The dishwasher has been on the blink for a while now. It’s served us well these last three or four years, but we seem to be past needing it now. The kids are ten, nearly eight, nearly six, four, two and 9 months old. Most are big enough to pitch in and, when we work together, we can clean the kitchen in no time.
Last week, a few things I read seemed to be having a conversation with each other. All had to do with work.
“We live in a culture of instant happiness and comfort seeking… no-one is telling us to “buck up” get on with it.” When you are struggling with something we are taught to back away from the problem, find a quick fix, an appliance can do that job for you… or pay someone else to do the dirty work… “remember you really need a break.” –se7en :: Sunday Snippet: Life Lessons Learnt on the Mountains
So, you see, we really are not in despair about the dishwasher. The value of learning how to get on without it and just do the work is too precious.

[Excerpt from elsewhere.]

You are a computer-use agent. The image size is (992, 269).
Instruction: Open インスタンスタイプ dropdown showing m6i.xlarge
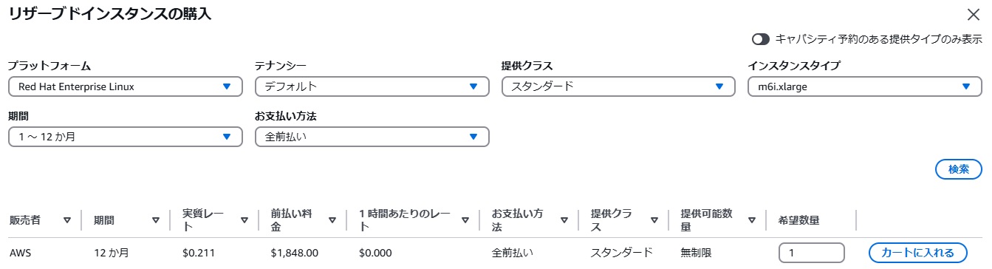point(865,86)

“We’re raising future men who know how to work and future women who know how to dig deep and kids who know that you’ve got to have dirt under your fingernails to plant good things and procrastination can be a sin that sends you only a lot of sorrow.
It’s worth living a life so you’re kids can see it: there’s a lot of happiness in this world that depends on being brave enough to keep working when it’d be easier to quit.
A simple thing, it may seem, to grow a carrot. But adults (not just kids) need to know and feel and see these processes.
“Good work takes many different forms. Farmers, carpenters, teachers, and tax attorneys can achieve rational mastery in their own distinctive ways in their own specific fields. In common parlance, we might call this “expertise.” In Aristotelian terms, it could be seen as a rarified form of the virtue of prudence. This explains why being good at our jobs is not just necessary, but also enjoyable. Prudence, as Aristotle tells us, is pleasant. The exercise of rational mastery is fulfilling in a way that few other things are.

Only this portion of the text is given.